The problem is not that most will confess to different theology, it’s that they will practice their view of sex, marriage, and family in a way that completely ignores what the Bible says is the best way, and what the 1960s have made mindlessly easy to access for whosoever will. In that framework, does it really make sense to be telling boys and girls that the biblical way to evaluate someone as a husband/wife is to evaluate them as a mother/father? God forbid.
The family environment that has evolved since then only makes traditionalist family views clash with scripture more audibly. It’s not one of engaging with the broader community, but “staying safe” from bad influences, which increasingly grow in number. The world needs Christians ministering it, going into it to make disciples, facing challenges that make you renew your mind, not being conformed to outdated worldly culture because it feels nicer than the modern one.
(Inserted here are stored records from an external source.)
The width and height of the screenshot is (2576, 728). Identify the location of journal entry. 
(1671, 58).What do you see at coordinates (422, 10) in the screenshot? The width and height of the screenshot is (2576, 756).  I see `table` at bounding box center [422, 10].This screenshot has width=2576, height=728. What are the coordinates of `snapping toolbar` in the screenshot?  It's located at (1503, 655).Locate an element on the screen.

Those who haven’t known good families are all the more ready to receive that love from the family of God, should they ever actually get high enough on our priority list to get through the bubble barrier. Absolutizing what for many is a mythical family structure from a bygone age, in their reality mainly a mark of superiority to differentiate the haves from the have-nots, as the Biblical way is abhorrent in the face of the reality of Christ: “Who shall declare his generation?” (Isaiah 53:8)
To obscure the marital and family status of Christ is to obscure his humanity. To ignore it in the teaching of singles on areas related to marriage is grossly negligent. It’s not hard to find preachers that will talk about Ephesians 5 and Christ’s bride being the church, and I’m all for that. But what if we only talked about Christ’s physical singleness, and ignored all the scriptures about his union with the church? Pretty wack, huh? Pretty imbalanced? Pretty damaging? So why is one half better to ignore than the other?
Because that’s the tradition you know, and it feels easier to just perpetuate it. Doing something new feels risky. Are your feelings what guides you, or scripture?